Traditionnellement, la période automnale est choisie pour implanter les végétaux du jardin. Avec l'avènement de la culture en container, cette pratique empirique a été plus ou moins délaissée au profit des achats d'impulsions induisant la plantation de sujets à effet immédiat lorsque bon nous chante. Toutefois, le jardinier avisé aura tout intérêt à reconsidérer ses pratiques au profit d'une reprise assurée et d'un budget contenu.

Bien planter à l'automne

En septembre et début octobre, la terre encore bien chaude et fraîche à la faveur des récentes pluies permet idéalement la plantation de sujets proposés en grosse motte ou container et présentant un feuillage persistant. En effet, ces conditions s'avèrent idéales pour une croissance rapide des racines dans un tel sol meuble, chaud et frais.

D'autre part, les feuillages bénéficient naturellement de nuits fraîches et de rosée abondante. Ils souffrent peu et se déshydratent peu. Vous installerez ainsi avec succès les magnolias et de nombreux conifères, les rhododendrons et les lauriers.

En revanche, il vous faudra patienter pour implanter les végétaux vendus à racines nues comme les rosiers et nombre de plantes de haies. Notez que, sous cette forme, les plantes sont peu chères. Planter à l'automne permet assurément de faire des économies.

Préparer du pralin pour planter en racines nues

Toutefois, il est sage d'attendre la chute naturelle des feuilles (fin octobre, ou mieux novembre). Méfiez-vous, de fait, des plantes prématurément défeuillées, ceci manuellement ou chimiquement, dont le bois n'est pas complètement "aoûté". Une plantation sans tarder précédée par un pralinage des racines puis un arrosage copieux permettent, dès lors, une reprise rapide. Les pluies automnales puis l'humidité hivernale assurent naturellement l'humidité nécessaire.

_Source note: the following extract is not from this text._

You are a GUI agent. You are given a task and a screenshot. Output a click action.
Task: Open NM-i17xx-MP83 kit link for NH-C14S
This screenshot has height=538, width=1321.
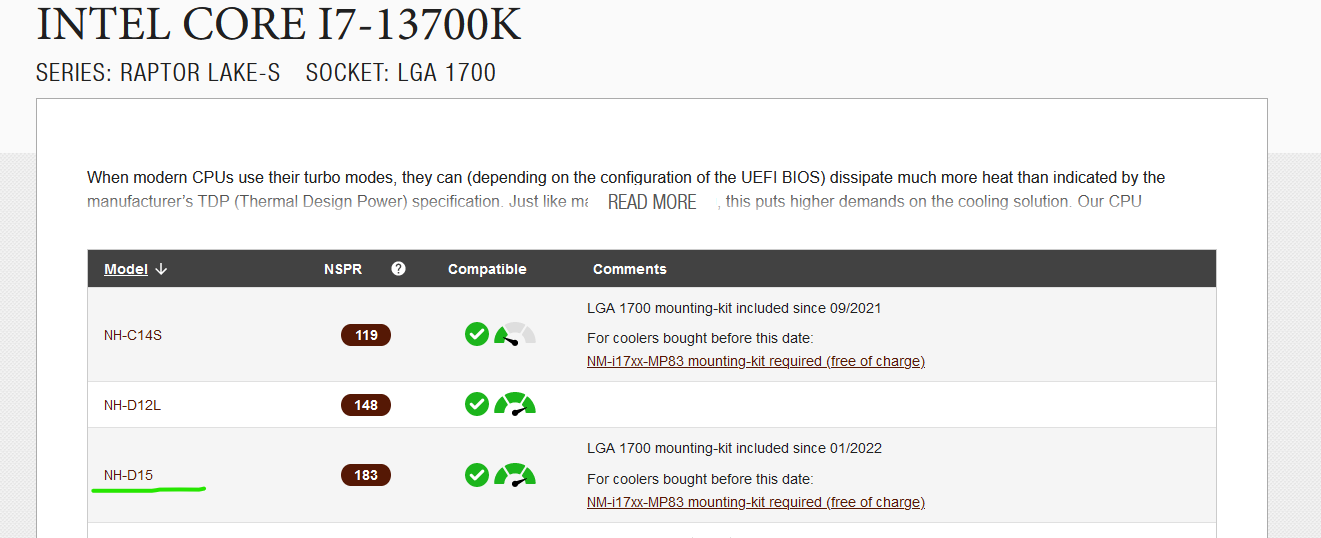756,361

Voilà bien une période pratique pour installer un jardin de week-end.

D'autres paramètres

Bien sûr, cette période de plantation est tout particulièrement recommandée dans le Midi et/ou pour les jardins au sol très poreux, caillouteux ou sablonneux. Elle évite des arrosages très fréquents l'été suivant, les plantes ayant développé suffisamment de racines en profondeur pour chercher d'elles-mêmes leur nourriture et s'abreuver.

Dans le cas des plantes sensibles au froid (acclimatation d'exotiques) ou à l'humidité hivernale (graminées, plantes à feuillage gris et de rocaille…), mieux vaut sagement reporter les plantations au printemps pour éviter tout risque de les perdre.